Your task is to reproduce exactly the lines that run from the beginning of the data through the line where "Small Tree (71, 105)" appears.

Stored records

※ ※ ※

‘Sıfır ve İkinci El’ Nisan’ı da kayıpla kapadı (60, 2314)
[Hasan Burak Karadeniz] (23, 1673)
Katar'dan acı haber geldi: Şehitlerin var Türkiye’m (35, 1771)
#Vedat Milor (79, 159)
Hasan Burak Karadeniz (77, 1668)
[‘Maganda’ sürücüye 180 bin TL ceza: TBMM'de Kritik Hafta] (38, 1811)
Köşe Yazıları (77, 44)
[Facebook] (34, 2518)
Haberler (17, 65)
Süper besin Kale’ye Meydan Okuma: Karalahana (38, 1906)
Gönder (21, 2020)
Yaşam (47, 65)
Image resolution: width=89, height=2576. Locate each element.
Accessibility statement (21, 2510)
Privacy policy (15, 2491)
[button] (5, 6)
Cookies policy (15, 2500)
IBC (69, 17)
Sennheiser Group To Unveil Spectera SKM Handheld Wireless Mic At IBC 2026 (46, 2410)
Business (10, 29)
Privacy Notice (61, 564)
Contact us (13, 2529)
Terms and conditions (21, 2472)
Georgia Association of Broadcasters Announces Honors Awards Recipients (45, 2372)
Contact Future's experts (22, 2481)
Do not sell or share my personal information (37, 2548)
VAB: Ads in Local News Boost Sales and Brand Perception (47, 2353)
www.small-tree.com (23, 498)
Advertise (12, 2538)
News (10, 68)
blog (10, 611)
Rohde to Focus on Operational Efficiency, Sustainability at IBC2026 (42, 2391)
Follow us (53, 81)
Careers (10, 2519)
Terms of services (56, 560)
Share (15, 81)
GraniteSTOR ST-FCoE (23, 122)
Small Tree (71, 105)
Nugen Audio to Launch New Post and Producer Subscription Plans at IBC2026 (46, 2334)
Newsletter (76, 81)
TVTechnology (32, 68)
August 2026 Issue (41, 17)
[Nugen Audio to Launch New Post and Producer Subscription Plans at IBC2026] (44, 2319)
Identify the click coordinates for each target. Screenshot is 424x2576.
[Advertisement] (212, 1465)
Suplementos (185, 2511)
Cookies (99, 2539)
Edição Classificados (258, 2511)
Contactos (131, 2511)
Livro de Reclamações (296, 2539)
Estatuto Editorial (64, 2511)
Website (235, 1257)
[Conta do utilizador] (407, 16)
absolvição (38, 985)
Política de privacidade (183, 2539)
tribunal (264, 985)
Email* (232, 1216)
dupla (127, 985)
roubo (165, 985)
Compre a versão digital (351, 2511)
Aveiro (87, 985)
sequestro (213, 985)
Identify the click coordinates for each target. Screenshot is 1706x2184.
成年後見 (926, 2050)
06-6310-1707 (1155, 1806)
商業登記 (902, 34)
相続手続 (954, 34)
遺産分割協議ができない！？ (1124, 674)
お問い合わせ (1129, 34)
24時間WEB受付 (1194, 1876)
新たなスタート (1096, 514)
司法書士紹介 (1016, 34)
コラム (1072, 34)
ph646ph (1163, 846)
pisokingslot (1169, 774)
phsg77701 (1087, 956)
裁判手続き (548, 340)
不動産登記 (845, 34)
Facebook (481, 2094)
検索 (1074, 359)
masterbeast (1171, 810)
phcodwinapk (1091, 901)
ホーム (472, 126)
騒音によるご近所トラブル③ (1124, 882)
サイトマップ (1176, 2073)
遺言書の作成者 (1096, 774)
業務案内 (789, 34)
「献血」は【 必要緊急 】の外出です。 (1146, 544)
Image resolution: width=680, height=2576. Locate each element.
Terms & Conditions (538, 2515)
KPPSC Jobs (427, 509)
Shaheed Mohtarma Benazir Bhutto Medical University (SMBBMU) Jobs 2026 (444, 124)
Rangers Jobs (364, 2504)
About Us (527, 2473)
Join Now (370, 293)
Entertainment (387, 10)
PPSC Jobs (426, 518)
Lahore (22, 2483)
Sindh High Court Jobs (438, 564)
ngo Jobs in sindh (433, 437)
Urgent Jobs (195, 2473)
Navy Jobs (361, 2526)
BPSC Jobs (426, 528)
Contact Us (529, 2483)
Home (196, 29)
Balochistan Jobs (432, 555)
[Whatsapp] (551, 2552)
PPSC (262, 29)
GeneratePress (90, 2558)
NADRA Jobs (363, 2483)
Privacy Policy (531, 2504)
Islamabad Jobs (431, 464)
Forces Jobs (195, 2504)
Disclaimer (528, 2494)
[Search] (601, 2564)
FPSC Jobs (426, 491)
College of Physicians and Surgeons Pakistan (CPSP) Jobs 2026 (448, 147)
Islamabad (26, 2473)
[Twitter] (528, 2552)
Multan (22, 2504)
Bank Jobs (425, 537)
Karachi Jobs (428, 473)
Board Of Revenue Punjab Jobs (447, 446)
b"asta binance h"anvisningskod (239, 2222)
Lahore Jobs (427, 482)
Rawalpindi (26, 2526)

※ ※ ※

Response to this exercise ▸
‘Sıfır ve İkinci El’ Nisan’ı da kayıpla kapadı (60, 2314)
[Hasan Burak Karadeniz] (23, 1673)
Katar'dan acı haber geldi: Şehitlerin var Türkiye’m (35, 1771)
#Vedat Milor (79, 159)
Hasan Burak Karadeniz (77, 1668)
[‘Maganda’ sürücüye 180 bin TL ceza: TBMM'de Kritik Hafta] (38, 1811)
Köşe Yazıları (77, 44)
[Facebook] (34, 2518)
Haberler (17, 65)
Süper besin Kale’ye Meydan Okuma: Karalahana (38, 1906)
Gönder (21, 2020)
Yaşam (47, 65)
Image resolution: width=89, height=2576. Locate each element.
Accessibility statement (21, 2510)
Privacy policy (15, 2491)
[button] (5, 6)
Cookies policy (15, 2500)
IBC (69, 17)
Sennheiser Group To Unveil Spectera SKM Handheld Wireless Mic At IBC 2026 (46, 2410)
Business (10, 29)
Privacy Notice (61, 564)
Contact us (13, 2529)
Terms and conditions (21, 2472)
Georgia Association of Broadcasters Announces Honors Awards Recipients (45, 2372)
Contact Future's experts (22, 2481)
Do not sell or share my personal information (37, 2548)
VAB: Ads in Local News Boost Sales and Brand Perception (47, 2353)
www.small-tree.com (23, 498)
Advertise (12, 2538)
News (10, 68)
blog (10, 611)
Rohde to Focus on Operational Efficiency, Sustainability at IBC2026 (42, 2391)
Follow us (53, 81)
Careers (10, 2519)
Terms of services (56, 560)
Share (15, 81)
GraniteSTOR ST-FCoE (23, 122)
Small Tree (71, 105)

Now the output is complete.